Hi
I have head you can't put a k&N filter in the 6. 7. on the 2010. Is this BS or is it the truth. they say it will make the engine lite com on.
Thanks
harvey i like the window screen idea
Don't really know what you guys are talking about. I've had an AFE Proguard 7 drop in air filter in my '10 since mile 1 and I'm now at 26,000 miles and have never once had a check engine light come on. Don't think I've run through a tank of fuel yet that I haven't been hooked to a trailer at some point on the fuel gauge. I use my truck for what it was made to do, "work". My last truck, a '96 had 280,000 miles on it when I sold it and it had a cold air intake from AFE, with their filter on it since 110,000 miles. also with no problem, and that truck was pushing 420hp. at the wheels! If the filter is maintained properly, I can't see why it wouldn't work just fine, and probably better than the stock filter. If you don't have first hand experience with this topic, then you are just guessing at what you think is the right answer to the original post. I've read many posts over the years and I really can't stand it when people make comments without first hand knowledge on the topic at hand.
Some of us know instinctively that the manufacturers build outstanding products such as filters because it is the manufacturer who has to provide the written engine warranty and pay for parts and labor when an engine fails during the warranty period.
We also learn from the negative experiences of others. I have a good friend who was a mechanic at a Dodge dealer. He has told me many times of the customers who brought their trucks to his dealer service department with trouble claims of oil consumption and blue smoke. He said the first thing he or the other diesel tech did was open the hood, open the air filter compartment, observe the aftermarket air filter, often a K&N, close it up and call the customer to tell him his engine was trashed and his warranty was voided.
Some of us have also read extensive tests in the TDR magazine performed by engineers and other professonals which prove without a doubt that aftermarket filters do not filter as well as OEM and do not provide any horsepower benefit at all.
Many TDR members have read the occasional post on TDR of a member who has tried it and found no improvement on the dyno and others which have reported dusted engines and denied warranties.

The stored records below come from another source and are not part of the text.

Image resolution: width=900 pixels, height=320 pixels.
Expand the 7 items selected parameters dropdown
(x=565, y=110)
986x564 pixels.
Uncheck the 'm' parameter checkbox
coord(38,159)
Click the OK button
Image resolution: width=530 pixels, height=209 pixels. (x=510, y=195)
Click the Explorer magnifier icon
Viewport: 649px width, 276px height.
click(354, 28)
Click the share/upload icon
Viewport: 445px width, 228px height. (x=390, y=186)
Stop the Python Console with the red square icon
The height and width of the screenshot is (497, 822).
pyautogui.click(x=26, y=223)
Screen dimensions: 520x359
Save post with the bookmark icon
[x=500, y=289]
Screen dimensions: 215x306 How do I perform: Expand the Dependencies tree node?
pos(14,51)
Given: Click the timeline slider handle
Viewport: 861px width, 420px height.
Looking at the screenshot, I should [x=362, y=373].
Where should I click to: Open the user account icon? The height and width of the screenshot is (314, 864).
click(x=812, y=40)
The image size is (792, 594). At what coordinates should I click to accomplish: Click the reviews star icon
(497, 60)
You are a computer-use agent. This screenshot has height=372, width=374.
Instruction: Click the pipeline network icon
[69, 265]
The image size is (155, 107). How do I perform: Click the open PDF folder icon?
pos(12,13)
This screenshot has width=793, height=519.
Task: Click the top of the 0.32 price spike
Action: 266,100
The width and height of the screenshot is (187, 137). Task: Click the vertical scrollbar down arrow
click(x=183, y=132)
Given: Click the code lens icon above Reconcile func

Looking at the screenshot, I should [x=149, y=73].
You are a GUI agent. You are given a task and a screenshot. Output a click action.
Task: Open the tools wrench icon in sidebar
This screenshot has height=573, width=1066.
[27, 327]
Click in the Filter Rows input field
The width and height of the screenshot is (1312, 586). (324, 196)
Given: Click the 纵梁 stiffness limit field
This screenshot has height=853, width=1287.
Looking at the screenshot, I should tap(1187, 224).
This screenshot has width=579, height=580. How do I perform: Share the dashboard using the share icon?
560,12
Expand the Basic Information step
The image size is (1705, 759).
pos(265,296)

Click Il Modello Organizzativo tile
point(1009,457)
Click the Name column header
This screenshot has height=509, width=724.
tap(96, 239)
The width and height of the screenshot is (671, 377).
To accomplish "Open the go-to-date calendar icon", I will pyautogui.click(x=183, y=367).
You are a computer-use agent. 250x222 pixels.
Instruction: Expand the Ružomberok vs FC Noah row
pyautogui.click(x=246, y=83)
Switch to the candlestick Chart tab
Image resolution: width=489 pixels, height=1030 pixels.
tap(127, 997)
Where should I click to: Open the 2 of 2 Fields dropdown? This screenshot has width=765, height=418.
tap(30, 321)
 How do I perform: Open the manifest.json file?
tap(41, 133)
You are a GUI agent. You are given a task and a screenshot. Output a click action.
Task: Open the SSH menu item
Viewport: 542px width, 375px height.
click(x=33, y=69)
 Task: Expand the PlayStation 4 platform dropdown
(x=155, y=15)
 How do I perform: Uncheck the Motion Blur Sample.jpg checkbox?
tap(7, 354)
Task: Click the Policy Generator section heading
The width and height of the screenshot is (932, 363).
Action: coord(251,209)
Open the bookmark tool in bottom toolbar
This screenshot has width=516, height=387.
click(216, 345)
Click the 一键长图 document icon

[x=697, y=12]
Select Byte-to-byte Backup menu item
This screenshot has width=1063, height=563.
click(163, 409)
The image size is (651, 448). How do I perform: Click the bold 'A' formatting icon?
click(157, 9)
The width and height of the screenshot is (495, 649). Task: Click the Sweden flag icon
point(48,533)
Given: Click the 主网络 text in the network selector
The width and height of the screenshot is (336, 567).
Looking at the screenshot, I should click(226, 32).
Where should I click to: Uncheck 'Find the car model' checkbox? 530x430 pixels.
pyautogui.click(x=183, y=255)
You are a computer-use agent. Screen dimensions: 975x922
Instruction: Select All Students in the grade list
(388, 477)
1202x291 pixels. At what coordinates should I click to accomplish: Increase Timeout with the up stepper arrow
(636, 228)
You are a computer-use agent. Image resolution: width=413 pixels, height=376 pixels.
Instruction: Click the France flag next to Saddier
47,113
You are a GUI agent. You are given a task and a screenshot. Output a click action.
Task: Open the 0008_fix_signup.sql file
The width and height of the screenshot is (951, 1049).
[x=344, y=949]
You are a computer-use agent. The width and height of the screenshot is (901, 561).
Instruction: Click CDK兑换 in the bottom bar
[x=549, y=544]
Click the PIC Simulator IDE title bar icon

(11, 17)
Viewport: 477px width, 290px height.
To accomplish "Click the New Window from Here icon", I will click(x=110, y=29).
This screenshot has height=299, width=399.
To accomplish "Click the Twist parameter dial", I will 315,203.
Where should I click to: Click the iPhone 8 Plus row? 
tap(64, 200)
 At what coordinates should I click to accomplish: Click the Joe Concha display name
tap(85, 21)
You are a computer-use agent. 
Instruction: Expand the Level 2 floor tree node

Many of us understand the fundamentals of diesel engines and know that removing the entire air box and filter does not increase air flow and even if it did, it doesn't do squat for diesel engine performance. That is gasoline engine technology.
If you choose to use that aftermarket crap on your engine feel free to do so, it is your right. But don't lecture the rest of us who know better. We're not buying your baloney.